A valorização do esporte feminino no Brasil.
Enviada em 01/08/2020
Há quem acredite que as mulheres conquistaram o direito a equidade social em muitos âmbitos profissionais, entretanto não é bem assim que vemos os cenários atualmente, tal como a participação feminina no mundo dos esportes. A problemática é relacionada não somente aos recursos financiados a esta área, mas como também o preconceito enraizado na sociedade.
Em primeira análise, o futebol é o principal esporte em que ocorre essa desigualdade, a título de exemplo podemos citar a jogadora Marta, que possui inúmeras conquistas em jogos, tendo superado até mesmo o Pelé e se tornado a maior artilheira de toda a história da seleção brasileira, segundo o site esportivo ESPN. Não obstante, a mesma não tem seu mérito valorizado comparado a outros jogadores masculinos que recebem o triplo sem terem alcançado metade desses feitos.
Outrossim, acredito que tal discriminação tem vinculação com o fato de poucos anos atrás ter havido um decreto nomeado de 3199, onde proibia que qualquer mulher praticasse desportes por condições de natureza. Ou seja, o preconceito e machismo não são coisas que tiveram evidência somente agora. Diante de tal contexto, torna-se fundamental que os indivíduos possam valorizar cada vez mais cada avanço que o universo feminino consiga realizar e cuide como prioridade o combate a toda intolerância.

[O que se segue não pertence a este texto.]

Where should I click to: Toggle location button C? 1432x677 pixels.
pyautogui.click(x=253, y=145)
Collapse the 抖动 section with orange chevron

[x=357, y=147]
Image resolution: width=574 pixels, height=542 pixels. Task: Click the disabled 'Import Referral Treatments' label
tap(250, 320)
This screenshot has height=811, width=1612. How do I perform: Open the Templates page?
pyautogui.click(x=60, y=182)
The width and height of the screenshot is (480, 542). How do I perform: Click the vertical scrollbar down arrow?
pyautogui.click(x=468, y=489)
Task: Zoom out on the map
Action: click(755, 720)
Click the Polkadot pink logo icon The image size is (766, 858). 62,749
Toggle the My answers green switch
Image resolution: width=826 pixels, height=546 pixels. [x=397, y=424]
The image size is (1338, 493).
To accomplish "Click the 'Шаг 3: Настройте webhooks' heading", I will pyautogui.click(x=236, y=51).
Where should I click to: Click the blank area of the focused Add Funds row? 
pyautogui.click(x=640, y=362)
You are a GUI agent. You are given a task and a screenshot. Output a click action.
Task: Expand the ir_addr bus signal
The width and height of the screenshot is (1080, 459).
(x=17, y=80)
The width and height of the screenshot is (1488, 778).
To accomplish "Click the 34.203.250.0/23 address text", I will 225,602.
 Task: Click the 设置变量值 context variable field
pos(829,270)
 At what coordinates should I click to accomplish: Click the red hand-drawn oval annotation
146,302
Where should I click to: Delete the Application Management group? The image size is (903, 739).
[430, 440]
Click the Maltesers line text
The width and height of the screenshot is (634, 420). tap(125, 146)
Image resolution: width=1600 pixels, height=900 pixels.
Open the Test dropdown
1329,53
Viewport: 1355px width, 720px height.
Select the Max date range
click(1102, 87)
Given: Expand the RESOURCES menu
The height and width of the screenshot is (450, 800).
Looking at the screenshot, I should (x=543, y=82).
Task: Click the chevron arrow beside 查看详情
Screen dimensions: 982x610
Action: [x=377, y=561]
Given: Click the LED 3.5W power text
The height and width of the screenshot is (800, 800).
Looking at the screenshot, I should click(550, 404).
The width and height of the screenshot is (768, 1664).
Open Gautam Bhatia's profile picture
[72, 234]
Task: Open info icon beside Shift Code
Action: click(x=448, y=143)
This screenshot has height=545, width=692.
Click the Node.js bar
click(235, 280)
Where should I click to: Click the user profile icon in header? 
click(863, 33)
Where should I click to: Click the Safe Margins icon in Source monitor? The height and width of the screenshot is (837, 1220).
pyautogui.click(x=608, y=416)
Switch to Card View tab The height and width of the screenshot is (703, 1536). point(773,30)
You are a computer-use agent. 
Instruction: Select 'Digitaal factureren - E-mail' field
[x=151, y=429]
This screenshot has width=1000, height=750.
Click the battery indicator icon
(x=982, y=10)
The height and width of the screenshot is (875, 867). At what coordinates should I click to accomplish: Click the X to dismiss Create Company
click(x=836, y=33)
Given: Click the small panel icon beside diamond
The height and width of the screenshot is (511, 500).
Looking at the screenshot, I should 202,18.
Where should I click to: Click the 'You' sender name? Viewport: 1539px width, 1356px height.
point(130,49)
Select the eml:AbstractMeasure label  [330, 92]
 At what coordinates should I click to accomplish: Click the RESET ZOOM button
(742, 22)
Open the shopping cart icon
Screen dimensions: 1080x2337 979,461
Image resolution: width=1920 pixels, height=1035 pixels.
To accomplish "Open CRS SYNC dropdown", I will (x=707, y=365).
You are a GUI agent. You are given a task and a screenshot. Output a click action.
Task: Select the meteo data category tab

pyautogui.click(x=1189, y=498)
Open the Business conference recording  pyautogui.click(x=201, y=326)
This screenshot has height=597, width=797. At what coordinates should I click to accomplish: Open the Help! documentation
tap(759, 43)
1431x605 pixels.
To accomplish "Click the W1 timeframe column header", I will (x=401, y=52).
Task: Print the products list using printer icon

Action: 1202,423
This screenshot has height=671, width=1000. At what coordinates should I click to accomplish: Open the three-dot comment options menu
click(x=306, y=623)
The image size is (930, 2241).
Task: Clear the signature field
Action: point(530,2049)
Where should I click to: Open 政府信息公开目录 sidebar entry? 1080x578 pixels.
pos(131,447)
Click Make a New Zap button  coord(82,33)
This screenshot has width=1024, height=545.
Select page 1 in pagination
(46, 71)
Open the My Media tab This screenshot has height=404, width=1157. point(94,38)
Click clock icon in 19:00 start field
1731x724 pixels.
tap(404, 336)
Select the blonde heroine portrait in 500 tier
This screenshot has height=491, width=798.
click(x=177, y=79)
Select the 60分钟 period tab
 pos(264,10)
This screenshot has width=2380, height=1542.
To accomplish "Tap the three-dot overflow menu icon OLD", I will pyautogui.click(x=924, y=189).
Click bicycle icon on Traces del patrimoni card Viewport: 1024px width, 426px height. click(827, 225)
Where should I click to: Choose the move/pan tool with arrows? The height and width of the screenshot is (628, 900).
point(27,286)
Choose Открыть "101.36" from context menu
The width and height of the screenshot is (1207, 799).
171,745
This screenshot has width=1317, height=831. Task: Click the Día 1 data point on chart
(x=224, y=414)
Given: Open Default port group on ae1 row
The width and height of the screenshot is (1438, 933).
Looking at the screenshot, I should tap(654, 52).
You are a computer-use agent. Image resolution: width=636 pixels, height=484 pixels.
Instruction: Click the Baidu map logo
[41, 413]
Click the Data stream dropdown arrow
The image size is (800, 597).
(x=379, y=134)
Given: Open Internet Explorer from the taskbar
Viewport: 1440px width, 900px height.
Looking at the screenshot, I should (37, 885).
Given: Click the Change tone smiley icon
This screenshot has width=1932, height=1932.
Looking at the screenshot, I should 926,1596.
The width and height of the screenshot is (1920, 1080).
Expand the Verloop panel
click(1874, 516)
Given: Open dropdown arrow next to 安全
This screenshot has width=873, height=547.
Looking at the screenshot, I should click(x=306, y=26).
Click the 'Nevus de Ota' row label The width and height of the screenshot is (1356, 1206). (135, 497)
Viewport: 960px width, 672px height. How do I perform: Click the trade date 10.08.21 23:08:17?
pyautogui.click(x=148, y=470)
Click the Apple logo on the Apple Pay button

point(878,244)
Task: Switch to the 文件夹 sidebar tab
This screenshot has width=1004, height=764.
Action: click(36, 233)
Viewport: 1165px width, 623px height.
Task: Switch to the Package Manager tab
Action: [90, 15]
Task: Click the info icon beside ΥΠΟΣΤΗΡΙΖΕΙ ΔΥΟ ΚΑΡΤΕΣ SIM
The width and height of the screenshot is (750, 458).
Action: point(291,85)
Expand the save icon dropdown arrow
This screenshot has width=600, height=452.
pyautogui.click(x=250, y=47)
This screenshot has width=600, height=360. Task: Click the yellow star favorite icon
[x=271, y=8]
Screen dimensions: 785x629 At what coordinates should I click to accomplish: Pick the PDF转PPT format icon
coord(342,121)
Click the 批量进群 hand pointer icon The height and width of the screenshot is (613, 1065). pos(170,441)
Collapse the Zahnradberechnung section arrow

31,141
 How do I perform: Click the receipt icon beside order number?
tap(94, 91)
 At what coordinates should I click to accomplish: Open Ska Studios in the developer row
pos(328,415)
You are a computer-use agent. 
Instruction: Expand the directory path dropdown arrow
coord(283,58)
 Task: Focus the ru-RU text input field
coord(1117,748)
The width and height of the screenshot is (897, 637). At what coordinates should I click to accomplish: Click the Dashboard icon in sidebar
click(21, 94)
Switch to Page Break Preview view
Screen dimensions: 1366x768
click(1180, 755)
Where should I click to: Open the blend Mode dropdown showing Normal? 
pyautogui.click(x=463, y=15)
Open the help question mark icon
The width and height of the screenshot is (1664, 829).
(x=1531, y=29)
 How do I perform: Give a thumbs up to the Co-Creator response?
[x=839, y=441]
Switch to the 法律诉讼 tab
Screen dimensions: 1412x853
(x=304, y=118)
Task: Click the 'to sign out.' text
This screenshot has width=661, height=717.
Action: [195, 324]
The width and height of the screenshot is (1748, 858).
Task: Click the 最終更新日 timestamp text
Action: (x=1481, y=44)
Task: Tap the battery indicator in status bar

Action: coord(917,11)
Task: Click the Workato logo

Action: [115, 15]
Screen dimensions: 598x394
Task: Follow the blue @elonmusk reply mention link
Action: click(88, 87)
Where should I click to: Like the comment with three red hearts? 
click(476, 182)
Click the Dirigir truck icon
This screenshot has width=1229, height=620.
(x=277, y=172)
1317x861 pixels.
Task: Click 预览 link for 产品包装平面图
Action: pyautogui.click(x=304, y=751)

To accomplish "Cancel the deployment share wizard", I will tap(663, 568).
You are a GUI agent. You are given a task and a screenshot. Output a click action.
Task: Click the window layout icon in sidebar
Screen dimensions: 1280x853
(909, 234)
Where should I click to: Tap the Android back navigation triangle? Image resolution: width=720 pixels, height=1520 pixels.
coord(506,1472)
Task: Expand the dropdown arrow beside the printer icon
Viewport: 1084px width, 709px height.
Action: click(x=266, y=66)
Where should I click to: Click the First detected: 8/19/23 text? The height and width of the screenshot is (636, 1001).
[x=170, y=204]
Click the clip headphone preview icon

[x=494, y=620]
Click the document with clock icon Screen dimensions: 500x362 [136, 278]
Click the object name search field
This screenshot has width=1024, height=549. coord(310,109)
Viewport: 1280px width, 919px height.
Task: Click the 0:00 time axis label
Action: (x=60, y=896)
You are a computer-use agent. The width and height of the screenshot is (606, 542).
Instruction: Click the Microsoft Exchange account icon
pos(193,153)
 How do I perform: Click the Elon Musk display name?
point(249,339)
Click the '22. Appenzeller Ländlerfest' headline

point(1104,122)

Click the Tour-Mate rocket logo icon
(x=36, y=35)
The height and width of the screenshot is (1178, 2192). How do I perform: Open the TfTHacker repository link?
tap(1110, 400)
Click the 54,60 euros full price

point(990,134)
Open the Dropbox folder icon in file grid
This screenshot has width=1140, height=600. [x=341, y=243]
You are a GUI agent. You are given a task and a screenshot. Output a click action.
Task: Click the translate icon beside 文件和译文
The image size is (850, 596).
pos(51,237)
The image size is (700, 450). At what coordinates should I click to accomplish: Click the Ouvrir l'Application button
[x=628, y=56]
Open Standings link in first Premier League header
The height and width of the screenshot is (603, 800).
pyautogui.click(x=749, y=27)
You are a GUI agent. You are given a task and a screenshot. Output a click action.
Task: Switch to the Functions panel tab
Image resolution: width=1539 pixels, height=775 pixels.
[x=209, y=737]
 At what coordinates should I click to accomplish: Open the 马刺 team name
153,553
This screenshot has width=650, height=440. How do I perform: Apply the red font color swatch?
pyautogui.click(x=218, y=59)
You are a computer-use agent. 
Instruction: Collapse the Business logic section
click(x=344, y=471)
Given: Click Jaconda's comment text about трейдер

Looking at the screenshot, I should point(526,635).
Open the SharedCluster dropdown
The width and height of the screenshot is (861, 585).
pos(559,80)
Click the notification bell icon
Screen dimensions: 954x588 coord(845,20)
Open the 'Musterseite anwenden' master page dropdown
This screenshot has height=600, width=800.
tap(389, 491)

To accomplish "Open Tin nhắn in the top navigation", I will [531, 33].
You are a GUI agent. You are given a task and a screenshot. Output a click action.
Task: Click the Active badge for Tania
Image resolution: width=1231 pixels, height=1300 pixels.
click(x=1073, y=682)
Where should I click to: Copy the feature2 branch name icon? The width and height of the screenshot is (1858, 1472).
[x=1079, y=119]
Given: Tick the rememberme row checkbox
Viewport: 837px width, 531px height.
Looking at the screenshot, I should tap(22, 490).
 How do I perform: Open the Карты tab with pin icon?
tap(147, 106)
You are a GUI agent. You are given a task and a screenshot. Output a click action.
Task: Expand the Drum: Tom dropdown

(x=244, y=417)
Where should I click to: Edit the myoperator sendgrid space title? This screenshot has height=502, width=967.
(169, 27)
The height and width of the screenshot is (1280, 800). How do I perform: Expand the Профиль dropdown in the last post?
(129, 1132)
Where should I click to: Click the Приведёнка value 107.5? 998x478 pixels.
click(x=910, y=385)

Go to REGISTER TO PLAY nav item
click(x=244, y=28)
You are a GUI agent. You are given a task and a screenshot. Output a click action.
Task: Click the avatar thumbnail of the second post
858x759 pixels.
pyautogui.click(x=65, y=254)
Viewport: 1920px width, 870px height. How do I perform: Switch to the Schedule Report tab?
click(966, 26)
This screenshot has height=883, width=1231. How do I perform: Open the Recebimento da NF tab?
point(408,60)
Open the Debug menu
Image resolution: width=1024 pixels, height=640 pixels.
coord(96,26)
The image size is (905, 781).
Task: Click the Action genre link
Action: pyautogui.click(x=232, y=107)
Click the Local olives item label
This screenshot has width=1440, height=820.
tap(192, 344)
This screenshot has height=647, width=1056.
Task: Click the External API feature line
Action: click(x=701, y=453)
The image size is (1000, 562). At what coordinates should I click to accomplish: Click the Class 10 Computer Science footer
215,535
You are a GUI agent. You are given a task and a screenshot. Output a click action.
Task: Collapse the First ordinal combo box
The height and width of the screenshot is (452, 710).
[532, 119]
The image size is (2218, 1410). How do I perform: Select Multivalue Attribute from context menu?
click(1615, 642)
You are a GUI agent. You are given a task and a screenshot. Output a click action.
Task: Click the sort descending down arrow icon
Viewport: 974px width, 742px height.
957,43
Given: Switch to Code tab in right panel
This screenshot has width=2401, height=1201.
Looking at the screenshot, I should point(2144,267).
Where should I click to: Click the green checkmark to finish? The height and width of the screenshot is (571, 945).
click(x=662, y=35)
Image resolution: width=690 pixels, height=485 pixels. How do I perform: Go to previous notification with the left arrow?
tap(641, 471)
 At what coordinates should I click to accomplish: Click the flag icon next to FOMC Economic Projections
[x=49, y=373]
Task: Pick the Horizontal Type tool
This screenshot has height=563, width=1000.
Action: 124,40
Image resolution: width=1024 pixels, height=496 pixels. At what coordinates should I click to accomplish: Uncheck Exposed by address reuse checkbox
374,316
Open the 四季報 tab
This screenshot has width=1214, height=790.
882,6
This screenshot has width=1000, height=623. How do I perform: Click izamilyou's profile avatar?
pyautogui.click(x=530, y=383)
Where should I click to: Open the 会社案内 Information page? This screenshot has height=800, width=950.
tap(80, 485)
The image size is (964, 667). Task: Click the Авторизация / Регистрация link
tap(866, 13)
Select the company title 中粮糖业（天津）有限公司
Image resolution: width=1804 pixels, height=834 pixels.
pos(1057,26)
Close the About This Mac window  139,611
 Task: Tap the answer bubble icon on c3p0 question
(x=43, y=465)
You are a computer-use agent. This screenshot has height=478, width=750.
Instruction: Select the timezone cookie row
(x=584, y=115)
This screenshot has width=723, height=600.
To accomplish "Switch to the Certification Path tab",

Conclui-se, portanto, que medidas são necessárias para resolver esta questão. Imprescindível o Estado, juntamente ao Ministério da Educação, Esporte e Cultura, que haja vista o seu dever em assegurar uma educação qualificada para todos, planeje e desenvolva projetos e políticas públicas para estimular meninas e jovens a realizarem atividade esportivas, além de encorajar, por meio das escolas e da mídia, um embate a qualquer hostilidade, com o intuito de ter uma valorização maior e dar mais diversidade a essa camada. Dessa forma, é possível aproximar-se do objetivo principal e alcançar os privilégios estabelecidos.